Dataset entries
Content starts
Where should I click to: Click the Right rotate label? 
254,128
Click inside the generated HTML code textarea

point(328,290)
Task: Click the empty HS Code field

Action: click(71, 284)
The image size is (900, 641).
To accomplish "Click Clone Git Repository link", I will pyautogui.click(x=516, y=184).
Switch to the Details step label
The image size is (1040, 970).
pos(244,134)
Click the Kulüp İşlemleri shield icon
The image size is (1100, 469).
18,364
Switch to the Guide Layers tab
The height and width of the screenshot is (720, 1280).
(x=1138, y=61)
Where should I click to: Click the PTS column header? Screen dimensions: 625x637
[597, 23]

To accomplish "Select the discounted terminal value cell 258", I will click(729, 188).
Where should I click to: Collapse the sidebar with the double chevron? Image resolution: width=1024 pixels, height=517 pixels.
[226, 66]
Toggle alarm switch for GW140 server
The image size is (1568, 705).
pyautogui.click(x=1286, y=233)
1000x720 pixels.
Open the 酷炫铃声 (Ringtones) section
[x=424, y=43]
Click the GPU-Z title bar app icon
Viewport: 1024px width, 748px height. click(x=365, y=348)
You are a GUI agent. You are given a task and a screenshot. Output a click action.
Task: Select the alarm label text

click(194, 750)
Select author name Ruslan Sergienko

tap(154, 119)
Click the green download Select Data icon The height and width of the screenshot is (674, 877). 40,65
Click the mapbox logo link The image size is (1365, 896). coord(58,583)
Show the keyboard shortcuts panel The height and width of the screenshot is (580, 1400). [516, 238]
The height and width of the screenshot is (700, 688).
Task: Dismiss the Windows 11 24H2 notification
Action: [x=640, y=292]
Content ends
Description of the task
Restate the records above word for word, omitting nothing.

Answer area
Where should I click to: Click the Right rotate label? 
254,128
Click inside the generated HTML code textarea

point(328,290)
Task: Click the empty HS Code field

Action: click(71, 284)
The image size is (900, 641).
To accomplish "Click Clone Git Repository link", I will pyautogui.click(x=516, y=184).
Switch to the Details step label
The image size is (1040, 970).
pos(244,134)
Click the Kulüp İşlemleri shield icon
The image size is (1100, 469).
18,364
Switch to the Guide Layers tab
The height and width of the screenshot is (720, 1280).
(x=1138, y=61)
Where should I click to: Click the PTS column header? Screen dimensions: 625x637
[597, 23]

To accomplish "Select the discounted terminal value cell 258", I will click(729, 188).
Where should I click to: Collapse the sidebar with the double chevron? Image resolution: width=1024 pixels, height=517 pixels.
[226, 66]
Toggle alarm switch for GW140 server
The image size is (1568, 705).
pyautogui.click(x=1286, y=233)
1000x720 pixels.
Open the 酷炫铃声 (Ringtones) section
[x=424, y=43]
Click the GPU-Z title bar app icon
Viewport: 1024px width, 748px height. click(x=365, y=348)
You are a GUI agent. You are given a task and a screenshot. Output a click action.
Task: Select the alarm label text

click(194, 750)
Select author name Ruslan Sergienko

tap(154, 119)
Click the green download Select Data icon The height and width of the screenshot is (674, 877). 40,65
Click the mapbox logo link The image size is (1365, 896). coord(58,583)
Show the keyboard shortcuts panel The height and width of the screenshot is (580, 1400). [516, 238]
The height and width of the screenshot is (700, 688).
Task: Dismiss the Windows 11 24H2 notification
Action: [x=640, y=292]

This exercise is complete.